◆ MATERIAL FOR THIS EXERCISE
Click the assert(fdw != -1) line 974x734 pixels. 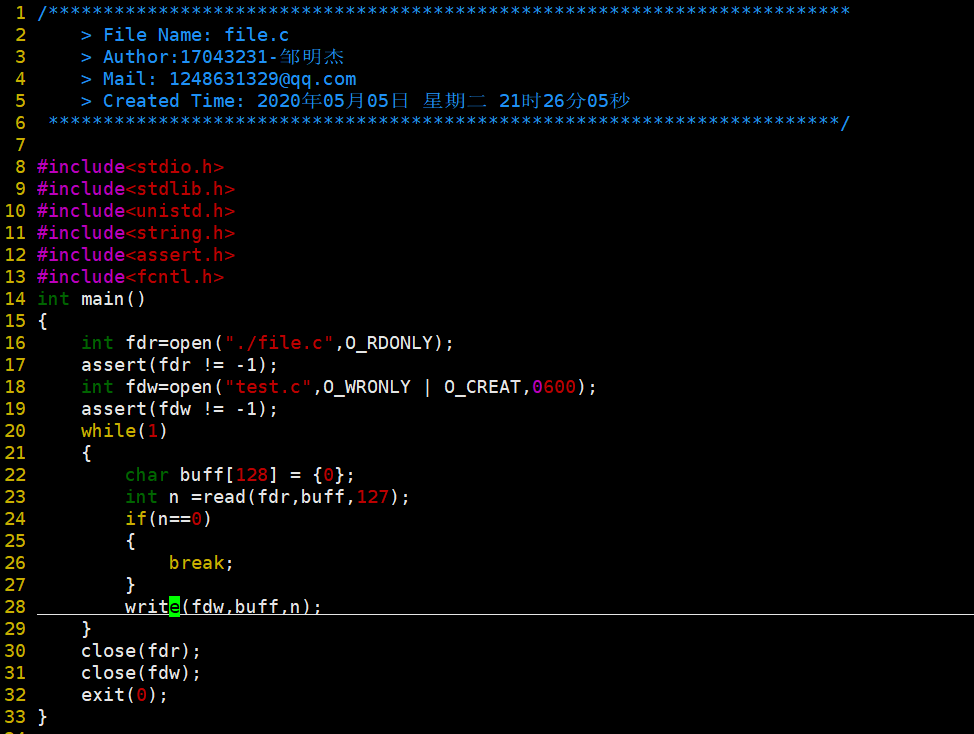coord(179,409)
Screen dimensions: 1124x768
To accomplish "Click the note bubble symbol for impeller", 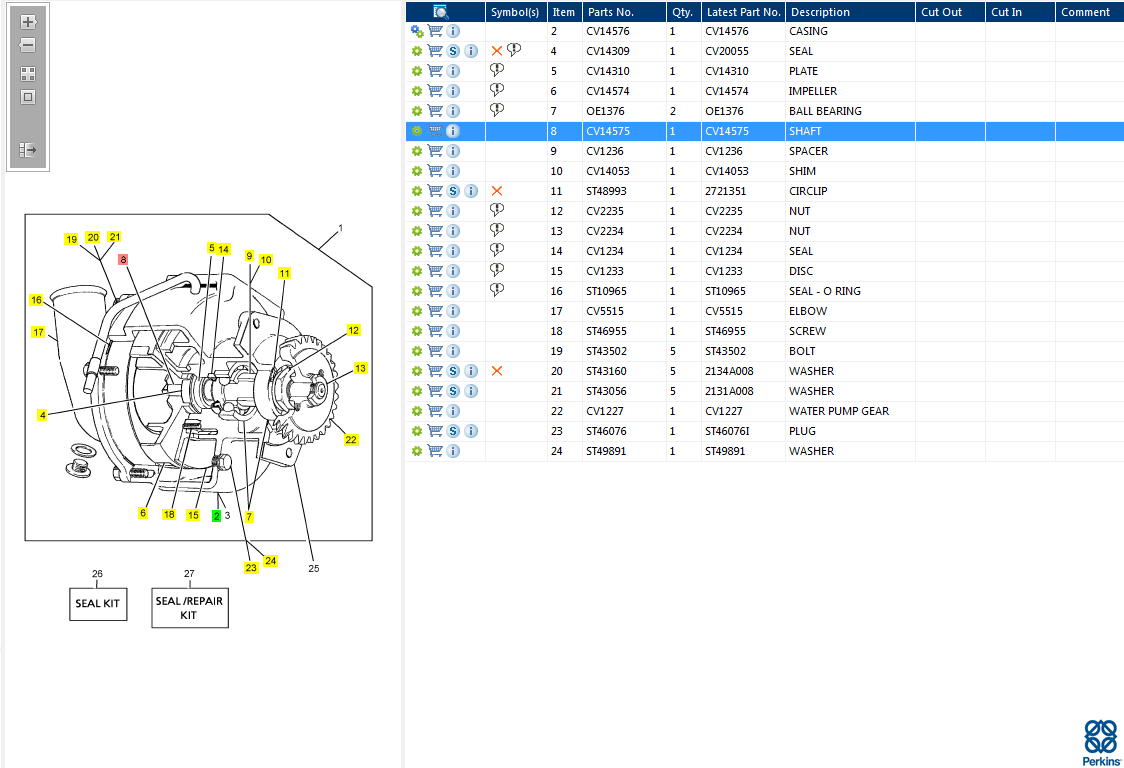I will pos(497,91).

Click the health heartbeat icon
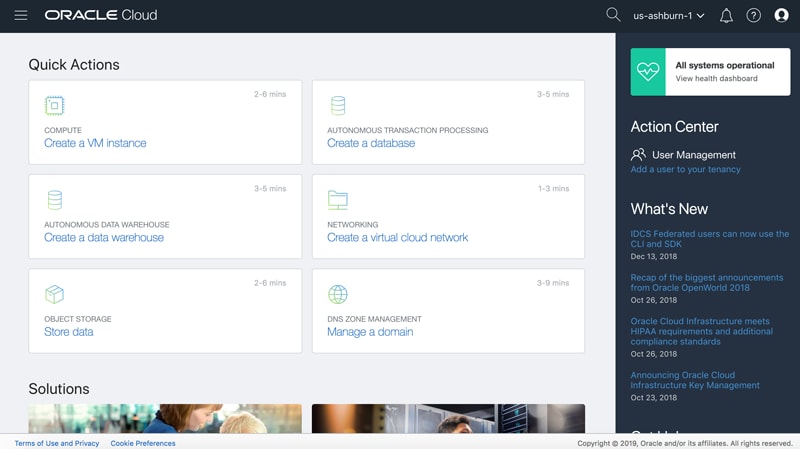pyautogui.click(x=648, y=72)
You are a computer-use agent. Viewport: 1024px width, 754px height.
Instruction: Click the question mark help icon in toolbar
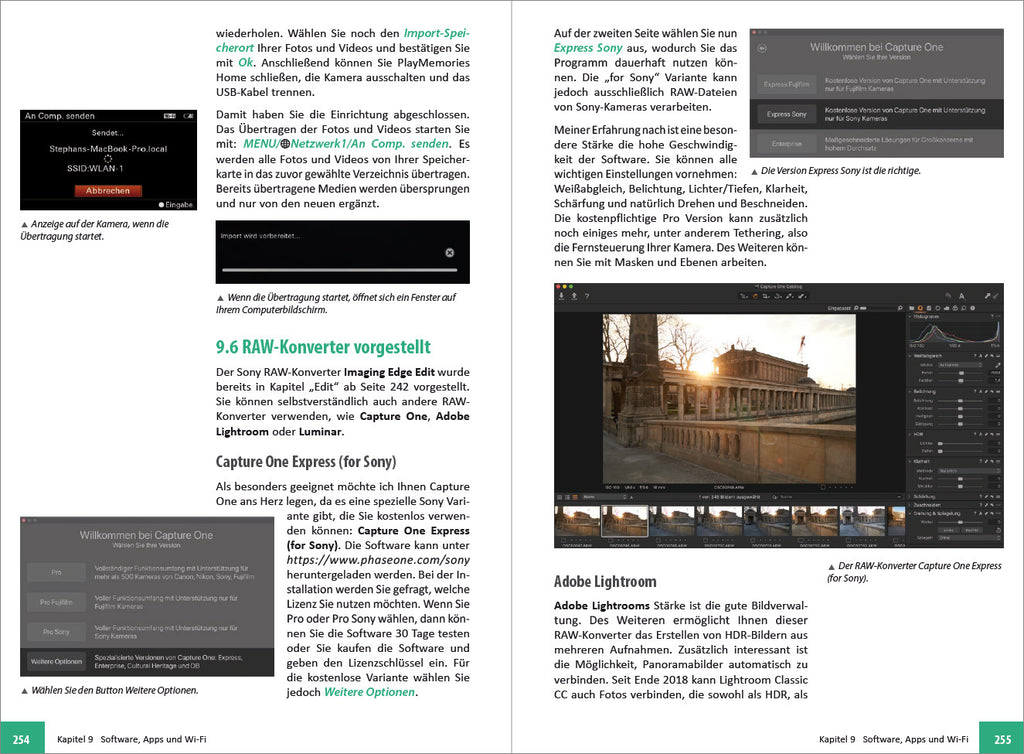(x=586, y=296)
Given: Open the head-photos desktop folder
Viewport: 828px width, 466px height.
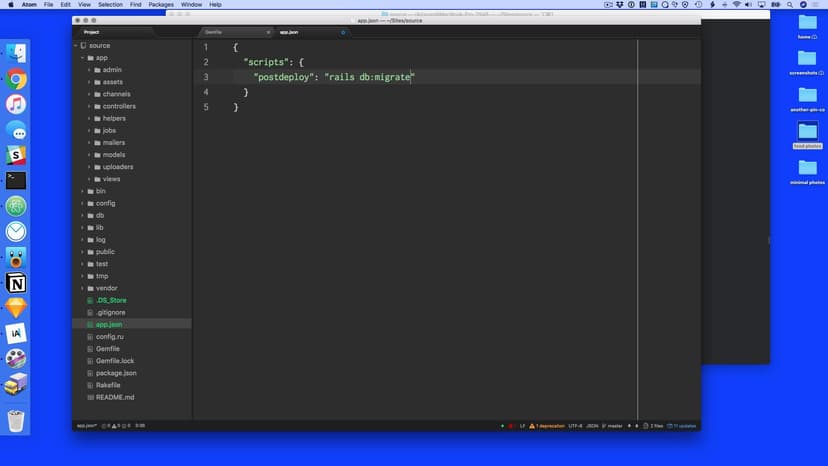Looking at the screenshot, I should tap(807, 134).
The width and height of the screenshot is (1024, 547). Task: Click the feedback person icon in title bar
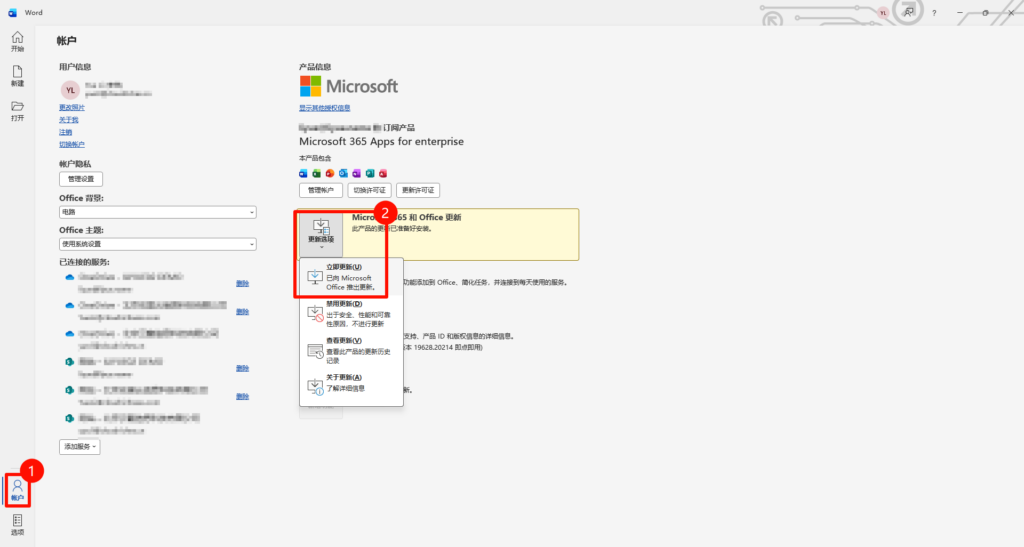pos(909,12)
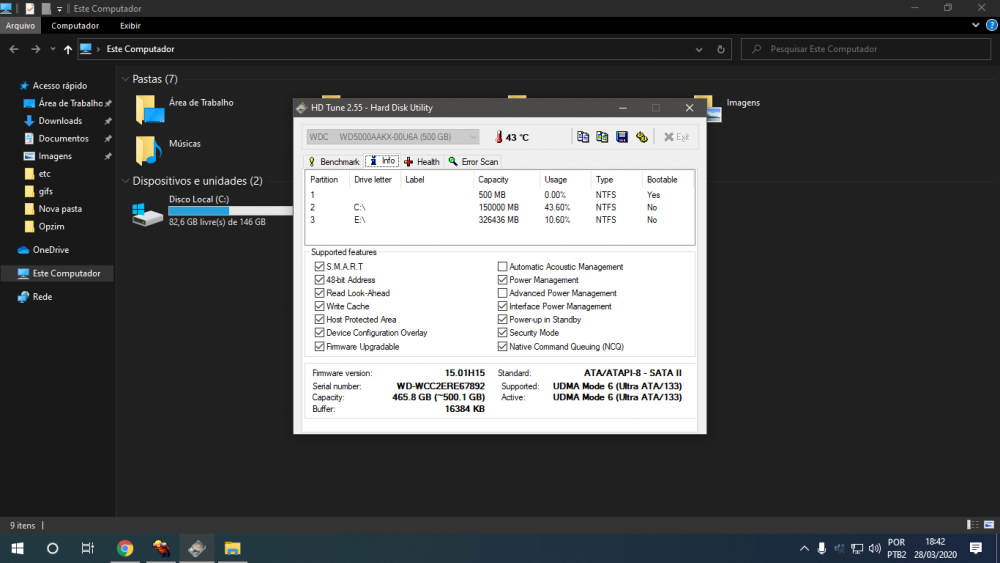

◆ TRY IT
From the line containing "The width and" down to the last line of the entries above, set down every line exactly. Omit all pictures.

◆ YOUR SOLUTION
The width and height of the screenshot is (1024, 547). Task: Click the feedback person icon in title bar
pos(909,12)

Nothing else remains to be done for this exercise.